WORK TO COMPLETE:
Copy the full listing exactly, word for word.

#####

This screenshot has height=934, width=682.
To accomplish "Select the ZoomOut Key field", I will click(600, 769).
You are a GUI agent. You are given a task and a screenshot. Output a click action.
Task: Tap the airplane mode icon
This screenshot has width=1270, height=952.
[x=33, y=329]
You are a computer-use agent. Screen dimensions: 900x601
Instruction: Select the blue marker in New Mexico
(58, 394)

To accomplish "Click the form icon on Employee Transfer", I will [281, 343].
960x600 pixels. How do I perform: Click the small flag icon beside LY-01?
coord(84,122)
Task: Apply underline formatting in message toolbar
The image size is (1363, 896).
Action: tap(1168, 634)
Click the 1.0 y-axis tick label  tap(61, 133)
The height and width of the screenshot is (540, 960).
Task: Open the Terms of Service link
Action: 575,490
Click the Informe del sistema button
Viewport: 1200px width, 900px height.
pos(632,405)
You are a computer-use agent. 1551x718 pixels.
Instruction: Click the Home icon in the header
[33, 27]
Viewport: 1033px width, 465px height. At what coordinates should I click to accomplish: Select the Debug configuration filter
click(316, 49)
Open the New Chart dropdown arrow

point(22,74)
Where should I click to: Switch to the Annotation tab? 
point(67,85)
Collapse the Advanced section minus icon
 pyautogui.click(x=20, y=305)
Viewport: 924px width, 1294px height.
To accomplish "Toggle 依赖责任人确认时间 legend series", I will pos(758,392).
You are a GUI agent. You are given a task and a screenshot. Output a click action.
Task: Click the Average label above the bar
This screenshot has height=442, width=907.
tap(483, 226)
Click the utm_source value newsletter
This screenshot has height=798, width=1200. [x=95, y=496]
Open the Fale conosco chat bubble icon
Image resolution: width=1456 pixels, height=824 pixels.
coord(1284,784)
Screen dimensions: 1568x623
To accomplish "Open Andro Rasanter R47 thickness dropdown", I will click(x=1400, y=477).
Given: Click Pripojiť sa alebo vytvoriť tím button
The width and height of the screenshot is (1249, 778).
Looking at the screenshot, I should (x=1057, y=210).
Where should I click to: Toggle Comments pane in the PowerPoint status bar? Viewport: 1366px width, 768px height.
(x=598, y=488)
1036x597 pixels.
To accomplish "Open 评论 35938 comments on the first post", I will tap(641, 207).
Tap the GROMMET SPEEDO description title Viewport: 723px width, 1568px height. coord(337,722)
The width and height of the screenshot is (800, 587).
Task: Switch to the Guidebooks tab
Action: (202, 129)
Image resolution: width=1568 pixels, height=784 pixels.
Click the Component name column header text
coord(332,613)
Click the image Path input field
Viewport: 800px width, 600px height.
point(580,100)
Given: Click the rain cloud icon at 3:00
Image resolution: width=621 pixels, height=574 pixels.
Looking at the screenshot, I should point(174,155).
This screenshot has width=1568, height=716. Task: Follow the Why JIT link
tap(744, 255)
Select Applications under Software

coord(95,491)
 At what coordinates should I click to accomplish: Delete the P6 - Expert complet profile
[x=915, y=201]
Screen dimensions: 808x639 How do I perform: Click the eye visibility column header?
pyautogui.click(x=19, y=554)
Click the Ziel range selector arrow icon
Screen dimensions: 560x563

#####

THE COMPLETED TASK:
This screenshot has height=934, width=682.
To accomplish "Select the ZoomOut Key field", I will click(600, 769).
You are a GUI agent. You are given a task and a screenshot. Output a click action.
Task: Tap the airplane mode icon
This screenshot has width=1270, height=952.
[x=33, y=329]
You are a computer-use agent. Screen dimensions: 900x601
Instruction: Select the blue marker in New Mexico
(58, 394)

To accomplish "Click the form icon on Employee Transfer", I will [281, 343].
960x600 pixels. How do I perform: Click the small flag icon beside LY-01?
coord(84,122)
Task: Apply underline formatting in message toolbar
The image size is (1363, 896).
Action: tap(1168, 634)
Click the 1.0 y-axis tick label  tap(61, 133)
The height and width of the screenshot is (540, 960).
Task: Open the Terms of Service link
Action: 575,490
Click the Informe del sistema button
Viewport: 1200px width, 900px height.
pos(632,405)
You are a computer-use agent. 1551x718 pixels.
Instruction: Click the Home icon in the header
[33, 27]
Viewport: 1033px width, 465px height. At what coordinates should I click to accomplish: Select the Debug configuration filter
click(316, 49)
Open the New Chart dropdown arrow

point(22,74)
Where should I click to: Switch to the Annotation tab? 
point(67,85)
Collapse the Advanced section minus icon
 pyautogui.click(x=20, y=305)
Viewport: 924px width, 1294px height.
To accomplish "Toggle 依赖责任人确认时间 legend series", I will pos(758,392).
You are a GUI agent. You are given a task and a screenshot. Output a click action.
Task: Click the Average label above the bar
This screenshot has height=442, width=907.
tap(483, 226)
Click the utm_source value newsletter
This screenshot has height=798, width=1200. [x=95, y=496]
Open the Fale conosco chat bubble icon
Image resolution: width=1456 pixels, height=824 pixels.
coord(1284,784)
Screen dimensions: 1568x623
To accomplish "Open Andro Rasanter R47 thickness dropdown", I will click(x=1400, y=477).
Given: Click Pripojiť sa alebo vytvoriť tím button
The width and height of the screenshot is (1249, 778).
Looking at the screenshot, I should (x=1057, y=210).
Where should I click to: Toggle Comments pane in the PowerPoint status bar? Viewport: 1366px width, 768px height.
(x=598, y=488)
1036x597 pixels.
To accomplish "Open 评论 35938 comments on the first post", I will tap(641, 207).
Tap the GROMMET SPEEDO description title Viewport: 723px width, 1568px height. coord(337,722)
The width and height of the screenshot is (800, 587).
Task: Switch to the Guidebooks tab
Action: (202, 129)
Image resolution: width=1568 pixels, height=784 pixels.
Click the Component name column header text
coord(332,613)
Click the image Path input field
Viewport: 800px width, 600px height.
point(580,100)
Given: Click the rain cloud icon at 3:00
Image resolution: width=621 pixels, height=574 pixels.
Looking at the screenshot, I should point(174,155).
This screenshot has width=1568, height=716. Task: Follow the Why JIT link
tap(744, 255)
Select Applications under Software

coord(95,491)
 At what coordinates should I click to accomplish: Delete the P6 - Expert complet profile
[x=915, y=201]
Screen dimensions: 808x639 How do I perform: Click the eye visibility column header?
pyautogui.click(x=19, y=554)
Click the Ziel range selector arrow icon
Screen dimensions: 560x563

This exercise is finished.